Every physical measurement in research and industry involves some degree of uncertainty. Even minor fluctuations in ambient conditions can influence the measurement and lead to deviations that make the measurement result unreliable. Knowledge of the uncertainty pertaining to the results is essential in order to obtain meaningful measurement data.
The measurement uncertainty quantifies the insufficiency of knowledge about the true value of the measurand. It is a parameter [u=uncertainty] assigned to the measurement result as a percentage, indicating the spread of values that can be reasonably attributed to the measurand on the basis of the available information. In other words, it is a range within which the true value of the measurand is located, with a defined degree of probability.
How can the measurement uncertainty be determined?

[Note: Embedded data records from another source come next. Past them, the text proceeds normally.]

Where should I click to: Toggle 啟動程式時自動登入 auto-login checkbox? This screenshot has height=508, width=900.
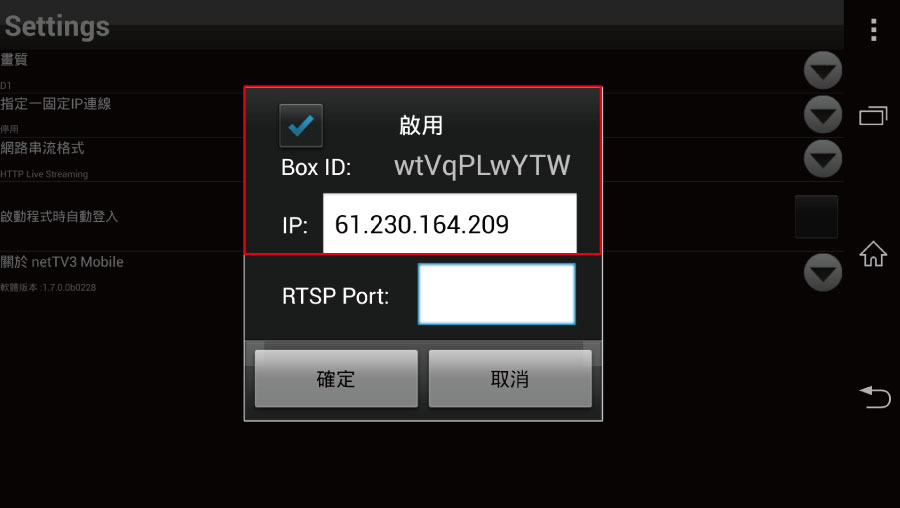[816, 217]
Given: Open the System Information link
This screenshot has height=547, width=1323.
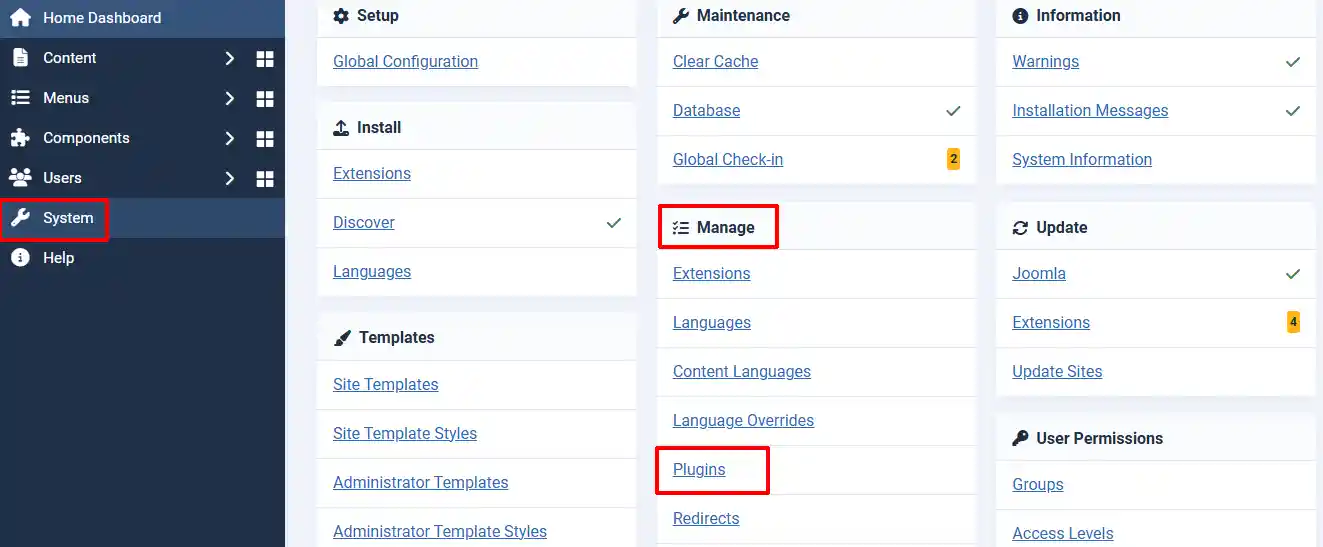Looking at the screenshot, I should [x=1082, y=159].
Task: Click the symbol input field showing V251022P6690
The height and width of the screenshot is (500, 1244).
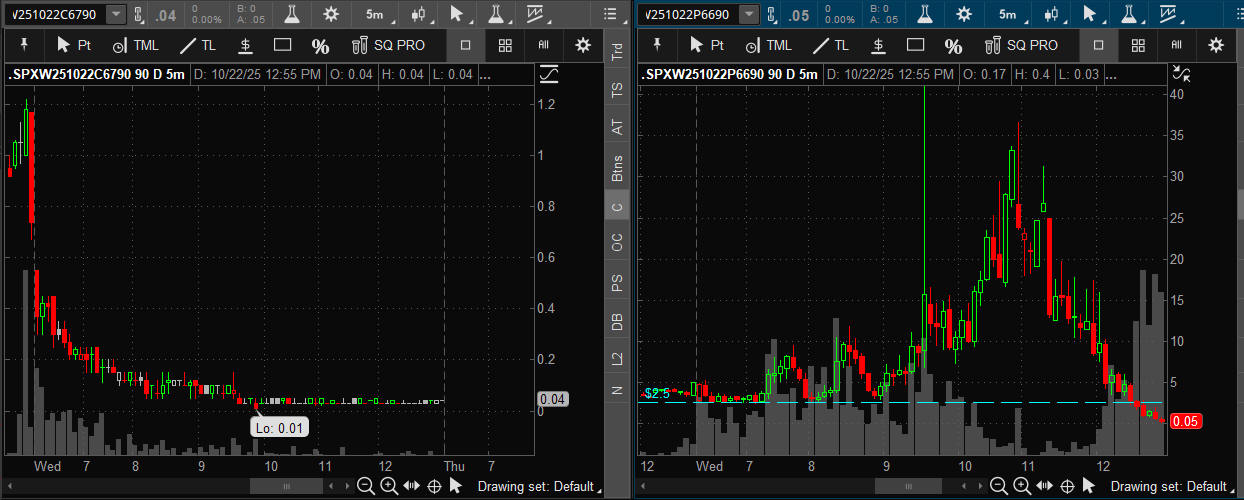Action: click(688, 14)
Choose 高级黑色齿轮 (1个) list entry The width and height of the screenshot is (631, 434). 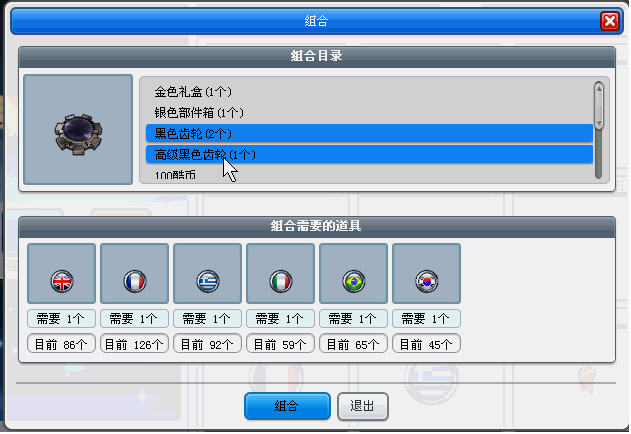click(369, 155)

There are various ISO-standardized methods for determining the measurement uncertainty. Probability distributions provide the basis for the analytical/computational method as per ISO/IEC Guide 98-3. It is based on quantitative information, and also on non-statistical parameters such as empirical values or data from a calibration certificate. Calculation of the measurement uncertainty depends on the measuring task and the measuring principle as well as the measurement process, and it takes account of all relevant input variables that could influence the measurement. It is therefore the result of a combination of all influencing factors of the respective input variables. The more elements a measuring chain contains, the more complex it becomes to determine the measurement uncertainty.
Another method of determining the measurement uncertainty is the collaborative study (or "round robin") procedure as per ISO 21748. This involves multiple laboratories that investigate identical specimens using the same measurement methods. This is followed by a comparison of the measurements within one laboratory and the measurements between the respective laboratories, resulting in a standard uncertainty for the measurand under investigation.
Does the measurement technology offer any automated methods?
KiXact from Kistler is the first technology on the market that provides automatic calculation and reliable interpretation of the measurement uncertainty. Analytical software identifies which factors in the measuring chain influence the measurement, and to what extent. This method yields more meaningful measurement results with less uncertainty.
Why is it important to know the measurement uncertainty?
Lack of information about the uncertainty of the measurement result can cause misinterpretations. In the industrial context, this could result in incorrect decisions leading to unnecessary costs, image loss and even claims for compensation or criminal prosecution.
Reliable determination of the measurement uncertainty allows narrower tolerances to be defined so the efficiency of the process can be increased.